Summary of Results
Parameters Inferred
We focused on estimating the following ecological parameters:
| Parameter | True Value | Predicted Value |
|---|---|---|
individuals_local | 7,469 | 6,745 |
individuals_meta | 14,455 | 11,844 |
species_meta | 131 | 142 |
speciation_local | 4.36×10⁻⁵ | 5.08×10⁻⁵ |
mutation_rate | 5.79×10⁻⁶ | 5.20×10⁻⁶ |
These results show that the neural estimator can recover parameters with reasonable accuracy, even in high-dimensional, stochastic systems.
Model Acceleration
To scale training, we utilized CUDA-enabled GPUs, which allowed:
- 10,000+ simulations to be processed in milliseconds
- Efficient posterior sampling using PyTorch + Masked Autoregressive Flows (MAF)
- Rapid iteration and evaluation over large prior spaces
Visual Insights
- Species Richness Dynamics: Our SBI approach successfully captured patterns in species richness over time.

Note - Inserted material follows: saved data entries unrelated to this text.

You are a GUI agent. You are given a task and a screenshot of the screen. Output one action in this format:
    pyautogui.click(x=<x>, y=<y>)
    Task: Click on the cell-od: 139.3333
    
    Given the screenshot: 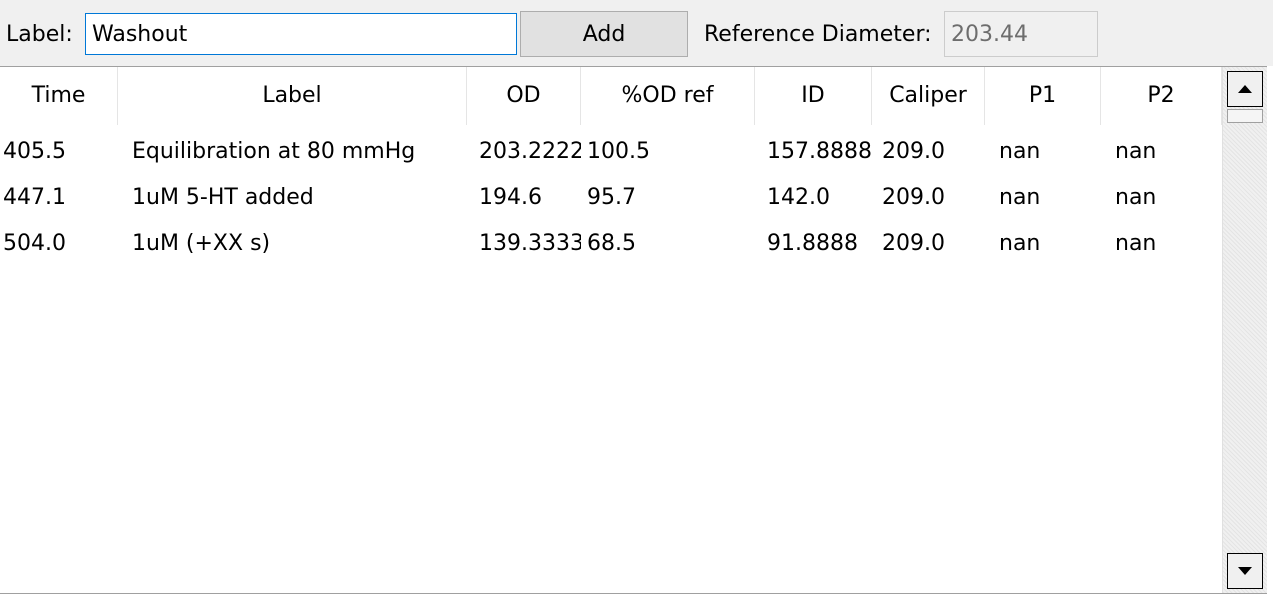 What is the action you would take?
    pyautogui.click(x=524, y=244)
    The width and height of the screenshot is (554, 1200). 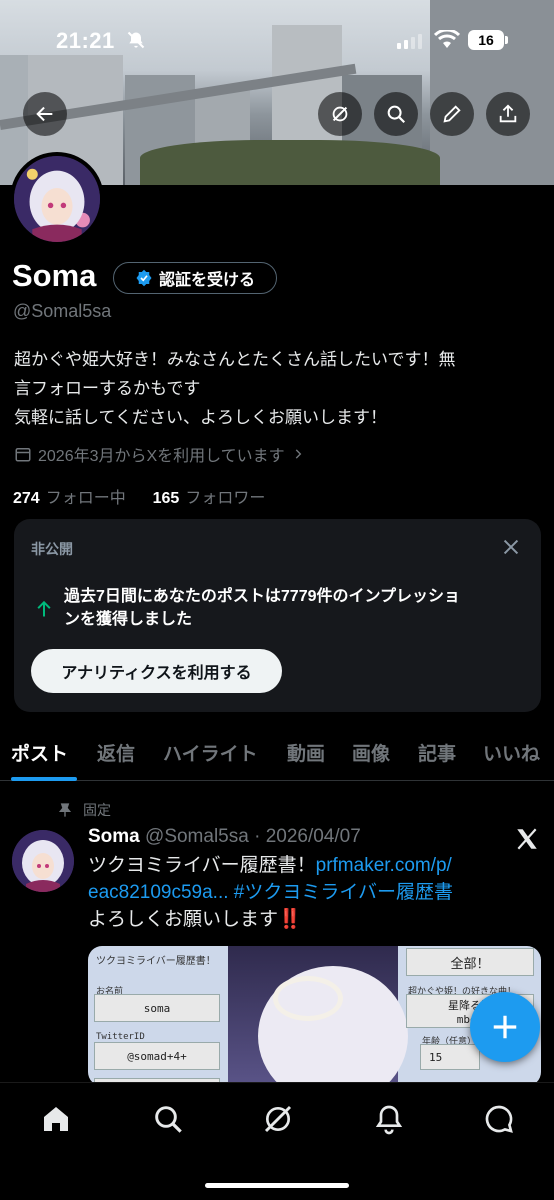 What do you see at coordinates (450, 1057) in the screenshot?
I see `image-age-field: 15` at bounding box center [450, 1057].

- Posterior Distributions: Density plots confirmed that the model learned well-separated, biologically meaningful parameter spaces.

Chart 1: Simulation dynamics of species richness across time.
Chart 2: Posterior distributions inferred for selected parameters.
Implications
This approach demonstrates that Likelihood-Free Inference (LFI), powered by deep generative models, can bridge the gap between complex ecological simulations and real-world data. It enables scalable, interpretable inference without requiring explicit likelihood functions.
As biodiversity datasets continue to grow, these tools provide essential infrastructure for modern ecological research.